The short catalyst life of the catalysts above significantly affects the economics of the process. With the current catalyst life and cost, the combination of OSR and adsorption is not competitive compared with the adsorbent approach using the best available commercial adsorbents. As a result, no commercial OSR processes for biogas desulfurization have been reported.
Another major challenge for current approaches is the formation of SO2. Due to the presence of excessive amount of oxygen, which is typically necessary to achieve high H2S conversion, SO2 is typically formed when the catalysts described above are employed. Moreover, SO2 is more problematic than H2S because it leads to further sulfate formation on the catalyst active phase and sulfate formation inside the downstream gas clean-up units and even inside fuel cells, which are very difficult to regenerate or remove.

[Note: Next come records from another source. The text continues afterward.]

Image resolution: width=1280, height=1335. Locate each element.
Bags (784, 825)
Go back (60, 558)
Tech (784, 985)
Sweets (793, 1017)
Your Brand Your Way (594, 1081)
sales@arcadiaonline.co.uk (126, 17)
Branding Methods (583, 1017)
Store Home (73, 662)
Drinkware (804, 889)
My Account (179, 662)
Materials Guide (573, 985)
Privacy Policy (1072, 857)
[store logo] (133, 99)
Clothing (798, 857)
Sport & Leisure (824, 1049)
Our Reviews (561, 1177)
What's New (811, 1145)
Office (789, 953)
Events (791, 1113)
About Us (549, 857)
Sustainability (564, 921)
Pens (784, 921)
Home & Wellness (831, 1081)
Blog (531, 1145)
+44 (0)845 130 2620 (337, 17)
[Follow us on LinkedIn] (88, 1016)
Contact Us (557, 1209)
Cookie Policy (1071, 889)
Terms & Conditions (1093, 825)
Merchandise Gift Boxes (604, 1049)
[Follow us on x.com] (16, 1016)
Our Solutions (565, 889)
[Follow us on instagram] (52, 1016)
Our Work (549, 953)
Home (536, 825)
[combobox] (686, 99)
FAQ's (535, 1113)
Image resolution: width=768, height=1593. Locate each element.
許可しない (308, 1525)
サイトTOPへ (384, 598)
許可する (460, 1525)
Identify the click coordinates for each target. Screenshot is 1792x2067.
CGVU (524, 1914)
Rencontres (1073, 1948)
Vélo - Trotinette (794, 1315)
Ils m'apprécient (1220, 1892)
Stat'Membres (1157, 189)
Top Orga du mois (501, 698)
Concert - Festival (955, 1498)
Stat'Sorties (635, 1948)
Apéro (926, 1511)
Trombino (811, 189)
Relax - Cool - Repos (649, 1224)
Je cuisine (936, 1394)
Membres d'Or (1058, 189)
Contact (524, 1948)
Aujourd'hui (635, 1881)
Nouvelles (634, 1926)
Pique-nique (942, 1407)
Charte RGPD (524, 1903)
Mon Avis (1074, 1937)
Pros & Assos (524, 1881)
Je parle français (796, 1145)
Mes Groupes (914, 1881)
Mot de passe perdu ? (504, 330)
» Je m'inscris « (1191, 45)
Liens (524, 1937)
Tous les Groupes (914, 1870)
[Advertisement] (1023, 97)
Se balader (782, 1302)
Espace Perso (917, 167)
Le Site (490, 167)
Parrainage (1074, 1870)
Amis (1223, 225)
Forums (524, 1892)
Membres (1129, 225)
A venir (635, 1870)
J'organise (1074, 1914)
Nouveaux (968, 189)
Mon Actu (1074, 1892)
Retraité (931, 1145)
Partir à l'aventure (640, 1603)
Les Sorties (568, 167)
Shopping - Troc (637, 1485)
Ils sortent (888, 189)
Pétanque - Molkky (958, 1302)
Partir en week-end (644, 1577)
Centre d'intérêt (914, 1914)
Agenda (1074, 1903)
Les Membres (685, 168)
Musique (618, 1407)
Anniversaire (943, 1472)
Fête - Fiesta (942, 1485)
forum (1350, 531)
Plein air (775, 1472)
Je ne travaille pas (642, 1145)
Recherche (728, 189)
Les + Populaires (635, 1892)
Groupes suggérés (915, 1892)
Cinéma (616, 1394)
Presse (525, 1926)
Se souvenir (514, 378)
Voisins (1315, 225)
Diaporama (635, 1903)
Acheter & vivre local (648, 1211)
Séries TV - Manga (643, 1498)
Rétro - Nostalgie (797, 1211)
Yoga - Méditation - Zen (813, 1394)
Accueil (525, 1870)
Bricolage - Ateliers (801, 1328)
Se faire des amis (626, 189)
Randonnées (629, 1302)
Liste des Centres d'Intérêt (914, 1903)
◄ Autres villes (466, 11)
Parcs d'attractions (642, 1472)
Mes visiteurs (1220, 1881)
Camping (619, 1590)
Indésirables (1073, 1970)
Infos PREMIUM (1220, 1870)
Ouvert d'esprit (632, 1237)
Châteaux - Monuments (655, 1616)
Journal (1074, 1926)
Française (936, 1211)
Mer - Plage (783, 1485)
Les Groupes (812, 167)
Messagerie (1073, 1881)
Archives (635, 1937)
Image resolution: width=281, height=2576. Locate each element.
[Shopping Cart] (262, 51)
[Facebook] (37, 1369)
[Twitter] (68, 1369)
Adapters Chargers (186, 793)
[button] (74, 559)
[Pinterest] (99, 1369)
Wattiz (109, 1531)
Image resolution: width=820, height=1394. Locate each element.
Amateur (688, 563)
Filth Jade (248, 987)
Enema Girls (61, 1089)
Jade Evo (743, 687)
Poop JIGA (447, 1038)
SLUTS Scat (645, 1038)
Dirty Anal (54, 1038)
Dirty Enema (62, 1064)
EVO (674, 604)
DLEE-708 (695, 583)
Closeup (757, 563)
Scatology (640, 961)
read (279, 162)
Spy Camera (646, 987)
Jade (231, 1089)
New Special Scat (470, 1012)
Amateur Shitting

The major challenges discussed above significantly limit the commercialization of current catalysts and related processes. There exists a need for oxidative sulfur removal catalysts with longer catalyst life and high selectivity for elemental sulfur production biogas desulfurization.
Therefore, it is an object of the invention to provide catalysts for oxidative sulfur removal and methods of making and using thereof.
It is further object of the invention to provide catalysts for oxidative sulfur removal which can treat high sulfur content-containing fuel streams and have high contaminant tolerance.